> _Required work_
Line by line, repeat all the material exactly as it appears.

> _Data_
_____

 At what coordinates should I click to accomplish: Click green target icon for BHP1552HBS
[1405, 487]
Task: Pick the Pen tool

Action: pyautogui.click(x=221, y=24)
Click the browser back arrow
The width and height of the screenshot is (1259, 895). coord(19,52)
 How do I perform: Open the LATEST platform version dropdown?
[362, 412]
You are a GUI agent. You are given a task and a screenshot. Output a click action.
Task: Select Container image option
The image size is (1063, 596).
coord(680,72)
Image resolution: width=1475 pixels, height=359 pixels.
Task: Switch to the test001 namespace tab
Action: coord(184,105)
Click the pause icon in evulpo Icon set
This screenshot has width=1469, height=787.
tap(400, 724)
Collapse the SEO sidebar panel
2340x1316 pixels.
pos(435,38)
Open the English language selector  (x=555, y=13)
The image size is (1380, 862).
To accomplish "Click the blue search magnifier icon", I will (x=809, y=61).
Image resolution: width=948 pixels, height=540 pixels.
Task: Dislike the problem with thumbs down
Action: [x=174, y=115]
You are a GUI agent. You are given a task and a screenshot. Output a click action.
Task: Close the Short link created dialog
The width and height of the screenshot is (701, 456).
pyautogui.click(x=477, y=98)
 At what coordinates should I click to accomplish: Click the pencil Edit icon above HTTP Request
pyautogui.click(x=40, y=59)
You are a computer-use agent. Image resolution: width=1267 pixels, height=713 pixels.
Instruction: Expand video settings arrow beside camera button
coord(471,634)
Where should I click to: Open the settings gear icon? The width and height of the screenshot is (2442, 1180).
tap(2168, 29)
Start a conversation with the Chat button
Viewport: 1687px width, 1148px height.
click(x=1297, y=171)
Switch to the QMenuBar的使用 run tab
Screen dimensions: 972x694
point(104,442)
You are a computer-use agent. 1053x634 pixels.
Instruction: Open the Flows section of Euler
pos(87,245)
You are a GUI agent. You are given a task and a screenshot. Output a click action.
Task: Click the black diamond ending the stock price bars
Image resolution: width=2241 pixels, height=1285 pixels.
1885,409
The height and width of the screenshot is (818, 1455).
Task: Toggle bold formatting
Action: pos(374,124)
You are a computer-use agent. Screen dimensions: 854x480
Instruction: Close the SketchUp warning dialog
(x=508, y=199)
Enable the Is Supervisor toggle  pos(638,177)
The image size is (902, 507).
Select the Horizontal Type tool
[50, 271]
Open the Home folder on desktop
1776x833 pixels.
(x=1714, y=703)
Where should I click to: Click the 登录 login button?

_____

> _Written answer_
 At what coordinates should I click to accomplish: Click green target icon for BHP1552HBS
[1405, 487]
Task: Pick the Pen tool

Action: pyautogui.click(x=221, y=24)
Click the browser back arrow
The width and height of the screenshot is (1259, 895). coord(19,52)
 How do I perform: Open the LATEST platform version dropdown?
[362, 412]
You are a GUI agent. You are given a task and a screenshot. Output a click action.
Task: Select Container image option
The image size is (1063, 596).
coord(680,72)
Image resolution: width=1475 pixels, height=359 pixels.
Task: Switch to the test001 namespace tab
Action: coord(184,105)
Click the pause icon in evulpo Icon set
This screenshot has width=1469, height=787.
tap(400, 724)
Collapse the SEO sidebar panel
2340x1316 pixels.
pos(435,38)
Open the English language selector  (x=555, y=13)
The image size is (1380, 862).
To accomplish "Click the blue search magnifier icon", I will (x=809, y=61).
Image resolution: width=948 pixels, height=540 pixels.
Task: Dislike the problem with thumbs down
Action: [x=174, y=115]
You are a GUI agent. You are given a task and a screenshot. Output a click action.
Task: Close the Short link created dialog
The width and height of the screenshot is (701, 456).
pyautogui.click(x=477, y=98)
 At what coordinates should I click to accomplish: Click the pencil Edit icon above HTTP Request
pyautogui.click(x=40, y=59)
You are a computer-use agent. Image resolution: width=1267 pixels, height=713 pixels.
Instruction: Expand video settings arrow beside camera button
coord(471,634)
Where should I click to: Open the settings gear icon? The width and height of the screenshot is (2442, 1180).
tap(2168, 29)
Start a conversation with the Chat button
Viewport: 1687px width, 1148px height.
click(x=1297, y=171)
Switch to the QMenuBar的使用 run tab
Screen dimensions: 972x694
point(104,442)
You are a computer-use agent. 1053x634 pixels.
Instruction: Open the Flows section of Euler
pos(87,245)
You are a GUI agent. You are given a task and a screenshot. Output a click action.
Task: Click the black diamond ending the stock price bars
Image resolution: width=2241 pixels, height=1285 pixels.
1885,409
The height and width of the screenshot is (818, 1455).
Task: Toggle bold formatting
Action: pos(374,124)
You are a computer-use agent. Screen dimensions: 854x480
Instruction: Close the SketchUp warning dialog
(x=508, y=199)
Enable the Is Supervisor toggle  pos(638,177)
The image size is (902, 507).
Select the Horizontal Type tool
[50, 271]
Open the Home folder on desktop
1776x833 pixels.
(x=1714, y=703)
Where should I click to: Click the 登录 login button?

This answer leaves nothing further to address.